To cultivate a strong sense of intuition and figure out when to listen to your instincts. "Intuition clears your vision and steers you to the right target," says Judith Orloff, M.D., an assistant clinical professor of psychiatry at the University of California, Los Angeles, whose self-help book Positive Energy was just released in paperback by Three Rivers Press. "It tells you the truth about how you can help yourself in physical, emotional and sexual ways that your conscious mind could never tell you."
Listen to your body's signals. Sometimes your body senses threat or danger before your mind does. Your breathing or pulse rate may change, or you might feel a sudden chill on your skin when around certain people. Pay attention to whether you feel peaceful or prickly around others, and you'll be able to make better decisions about whom you want to work with or befriend.
Tune into subtle clues from your environment. When you are in the moment and focusing fully on the here and now, you can begin to pick up important clues -- such as edginess in a guy you're dating or hidden tension between friends. "Any environment will carry the energy of the people who are in it," says Lauren Thibodeau, Ph.D., the Skillman, N.J.-based author of Natural-Born Intuition (New Page Books, 2005). "If you pay attention to the quality of that energy, you'll begin to sense what's really going on there."

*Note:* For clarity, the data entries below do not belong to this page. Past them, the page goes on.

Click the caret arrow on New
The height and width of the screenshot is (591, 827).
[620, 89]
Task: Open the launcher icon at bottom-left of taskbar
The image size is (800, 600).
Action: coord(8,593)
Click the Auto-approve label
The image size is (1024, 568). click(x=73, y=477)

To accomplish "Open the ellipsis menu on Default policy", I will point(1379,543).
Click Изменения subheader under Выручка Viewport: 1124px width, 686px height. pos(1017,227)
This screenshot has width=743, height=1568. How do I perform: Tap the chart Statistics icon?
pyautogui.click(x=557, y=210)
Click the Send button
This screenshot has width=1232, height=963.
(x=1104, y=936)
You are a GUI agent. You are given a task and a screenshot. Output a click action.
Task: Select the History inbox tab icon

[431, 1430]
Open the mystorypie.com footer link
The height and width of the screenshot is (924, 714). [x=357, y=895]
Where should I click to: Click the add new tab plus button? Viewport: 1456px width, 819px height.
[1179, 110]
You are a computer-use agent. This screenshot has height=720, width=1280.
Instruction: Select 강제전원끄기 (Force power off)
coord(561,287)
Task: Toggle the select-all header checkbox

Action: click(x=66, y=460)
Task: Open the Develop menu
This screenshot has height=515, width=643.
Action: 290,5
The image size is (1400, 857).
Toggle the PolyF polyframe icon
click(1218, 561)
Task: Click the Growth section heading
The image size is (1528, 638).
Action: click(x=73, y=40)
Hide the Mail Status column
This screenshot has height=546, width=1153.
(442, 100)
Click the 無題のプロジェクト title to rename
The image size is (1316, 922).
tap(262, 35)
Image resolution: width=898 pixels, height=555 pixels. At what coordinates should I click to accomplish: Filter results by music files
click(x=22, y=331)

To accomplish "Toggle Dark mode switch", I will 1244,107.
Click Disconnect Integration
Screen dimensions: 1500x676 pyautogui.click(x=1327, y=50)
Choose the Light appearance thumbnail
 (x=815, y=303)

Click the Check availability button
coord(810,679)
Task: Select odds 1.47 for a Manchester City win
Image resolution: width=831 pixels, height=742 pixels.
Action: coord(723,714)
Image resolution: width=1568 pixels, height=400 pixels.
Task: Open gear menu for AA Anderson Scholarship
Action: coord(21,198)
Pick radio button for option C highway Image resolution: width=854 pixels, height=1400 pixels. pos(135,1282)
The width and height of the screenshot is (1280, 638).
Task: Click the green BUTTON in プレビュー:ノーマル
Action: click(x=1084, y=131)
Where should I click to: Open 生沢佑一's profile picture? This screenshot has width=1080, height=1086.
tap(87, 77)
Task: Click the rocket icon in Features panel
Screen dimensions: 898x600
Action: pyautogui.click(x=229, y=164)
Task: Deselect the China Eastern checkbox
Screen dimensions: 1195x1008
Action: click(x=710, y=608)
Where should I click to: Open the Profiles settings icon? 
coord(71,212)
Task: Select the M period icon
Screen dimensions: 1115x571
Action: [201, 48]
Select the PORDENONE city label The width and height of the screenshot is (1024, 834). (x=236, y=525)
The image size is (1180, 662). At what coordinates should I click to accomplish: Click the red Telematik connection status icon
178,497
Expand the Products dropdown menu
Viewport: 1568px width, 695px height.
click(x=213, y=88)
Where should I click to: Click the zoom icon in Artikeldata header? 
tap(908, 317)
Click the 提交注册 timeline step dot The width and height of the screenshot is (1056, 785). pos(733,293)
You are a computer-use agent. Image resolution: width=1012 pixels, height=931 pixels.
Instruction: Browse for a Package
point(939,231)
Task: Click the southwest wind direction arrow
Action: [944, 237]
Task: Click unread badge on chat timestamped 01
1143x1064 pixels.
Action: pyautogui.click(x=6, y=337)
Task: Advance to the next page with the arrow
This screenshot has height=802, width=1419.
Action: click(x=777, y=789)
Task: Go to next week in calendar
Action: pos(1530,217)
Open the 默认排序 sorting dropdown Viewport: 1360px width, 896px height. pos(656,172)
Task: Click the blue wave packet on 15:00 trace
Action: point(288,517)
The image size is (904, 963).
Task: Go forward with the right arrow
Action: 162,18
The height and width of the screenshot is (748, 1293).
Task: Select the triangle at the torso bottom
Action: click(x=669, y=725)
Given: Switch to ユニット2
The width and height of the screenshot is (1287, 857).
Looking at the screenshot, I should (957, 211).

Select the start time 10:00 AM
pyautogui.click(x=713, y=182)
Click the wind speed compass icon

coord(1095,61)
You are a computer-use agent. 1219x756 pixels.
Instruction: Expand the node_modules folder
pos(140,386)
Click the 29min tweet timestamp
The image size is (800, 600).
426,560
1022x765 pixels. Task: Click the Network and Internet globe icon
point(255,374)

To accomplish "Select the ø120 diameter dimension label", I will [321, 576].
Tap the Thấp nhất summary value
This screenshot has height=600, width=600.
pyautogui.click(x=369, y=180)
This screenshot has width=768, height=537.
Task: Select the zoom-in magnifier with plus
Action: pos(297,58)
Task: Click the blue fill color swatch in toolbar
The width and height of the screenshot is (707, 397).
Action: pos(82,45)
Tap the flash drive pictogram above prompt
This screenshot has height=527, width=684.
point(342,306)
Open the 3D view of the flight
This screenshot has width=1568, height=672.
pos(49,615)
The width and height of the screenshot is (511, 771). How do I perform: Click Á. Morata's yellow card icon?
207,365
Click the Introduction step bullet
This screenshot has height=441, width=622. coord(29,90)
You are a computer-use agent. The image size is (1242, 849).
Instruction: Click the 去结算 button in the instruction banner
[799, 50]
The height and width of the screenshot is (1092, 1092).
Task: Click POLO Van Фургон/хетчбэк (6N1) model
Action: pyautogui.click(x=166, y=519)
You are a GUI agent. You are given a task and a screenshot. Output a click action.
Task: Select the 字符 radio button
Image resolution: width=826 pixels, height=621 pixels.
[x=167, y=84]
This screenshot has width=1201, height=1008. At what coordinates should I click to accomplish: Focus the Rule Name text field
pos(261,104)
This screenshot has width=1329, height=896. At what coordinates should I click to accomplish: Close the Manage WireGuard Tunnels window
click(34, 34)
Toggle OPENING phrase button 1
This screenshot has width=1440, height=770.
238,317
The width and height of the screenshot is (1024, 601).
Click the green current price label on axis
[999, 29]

Challenge your hunches. Don't trust your sixth sense blindly -- question it and test its accuracy by running your gut instincts past trusted friends and family members. "In the beginning, with intuition sometimes you're right and sometimes you're wrong," Orloff says. With practice, though, you'll naturally gain a better sense of when to listen to your inner voice.
Honing your intuition can help you make better decisions, come up with more creative ideas and figure out whom or what to trust. It's like having your own personal coach, muse, bodyguard and board of advisers, all rolled into one. "Intuition helps you do things that are right for you rather than what someone else tells you to do," Orloff says. "And that can help you live your life to the fullest."